If New York adopts a gas tax holiday, it would be following the lead of states like Connecticut, Florida, Georgia and Maryland — all of which have tried to ease consumers’ economic pain by suspending their gas taxes. And with gasoline averaging $4.33 for a gallon of regular in New York State, supporters of a timeout on gas taxes maintain that high fuel prices could slow or even cripple the state’s fragile economic recovery.

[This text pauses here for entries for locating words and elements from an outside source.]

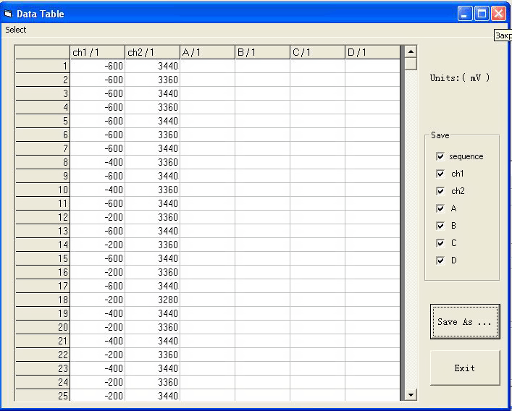512x411 pixels.
Task: Select the ch2 / 1 column header
Action: (152, 52)
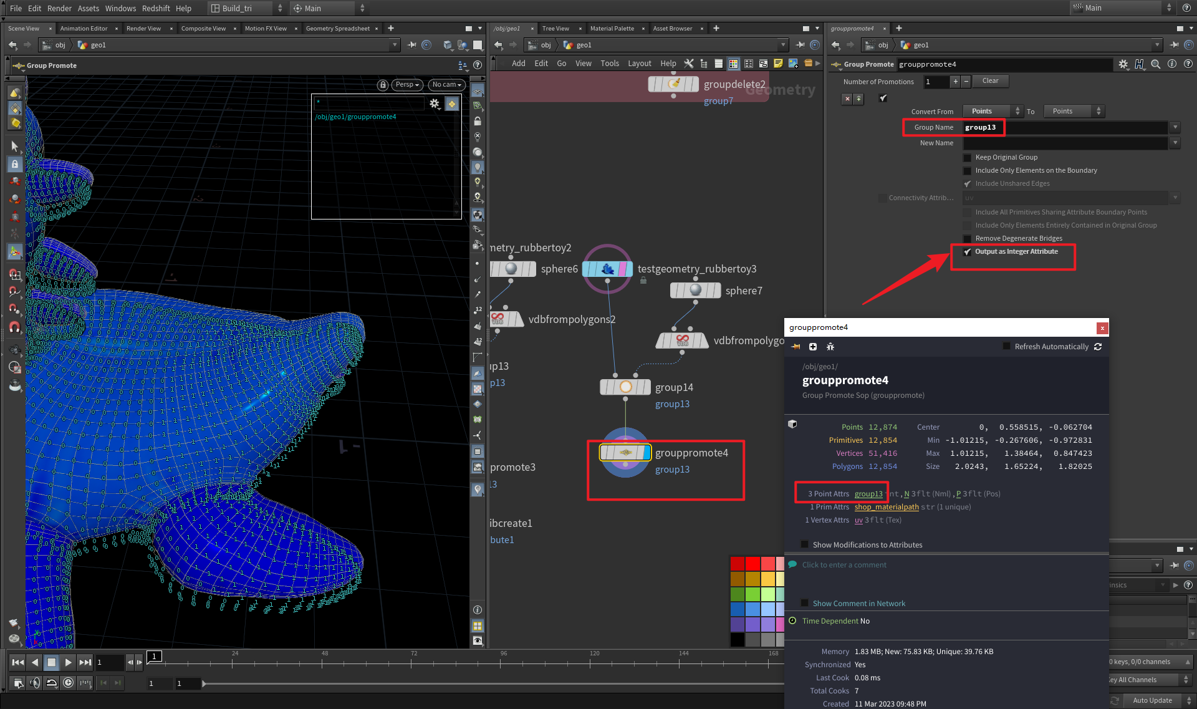Screen dimensions: 1197x709
Task: Click the lock selection icon on left toolbar
Action: point(15,164)
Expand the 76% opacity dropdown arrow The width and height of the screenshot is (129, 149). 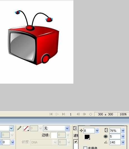123,131
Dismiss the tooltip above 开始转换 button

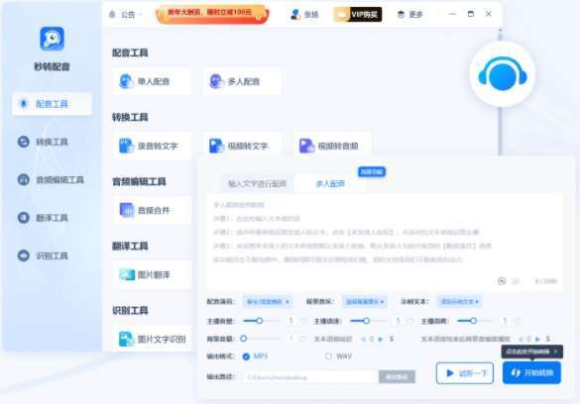point(555,352)
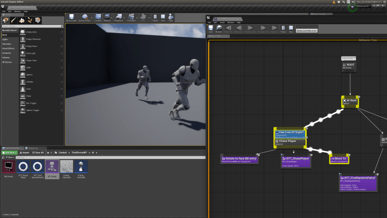Stop play session in main toolbar
Image resolution: width=387 pixels, height=218 pixels.
164,18
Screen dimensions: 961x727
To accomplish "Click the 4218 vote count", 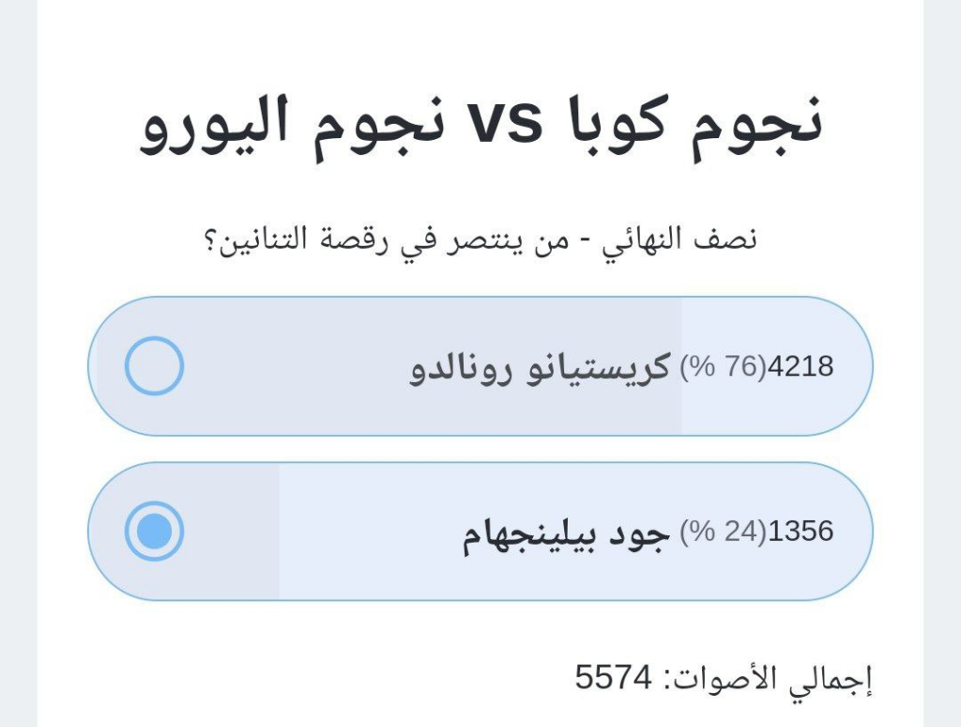I will [x=801, y=366].
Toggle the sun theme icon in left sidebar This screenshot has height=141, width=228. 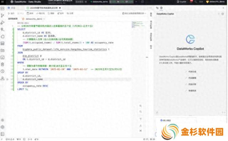click(2, 120)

Leaders in New York appear to agree that there should be a respite from gas taxes, which amount to 33.35 cents a gallon. But they are haggling about how to do it. The Democratic-led Senate suggested a May-to-December suspension. A similar proposal in the Assembly would cut all taxes for a full year. Others have suggested issuing one-time rebate checks, which could be targeted at lower-and middle-income New Yorkers, or creating a tax credit.

And while my colleague Grace Ashford says that everyone wants to share in a feel-good tax cut, some worry that fuel companies could raise the base price for a gallon of gas, fattening their bottom lines. There is also concern that the fiscal consequences of dropping the gas tax — which brings in about $2.2 billion a year in combined state and local revenue — could undercut other priorities, including roads, bridges and mass transit.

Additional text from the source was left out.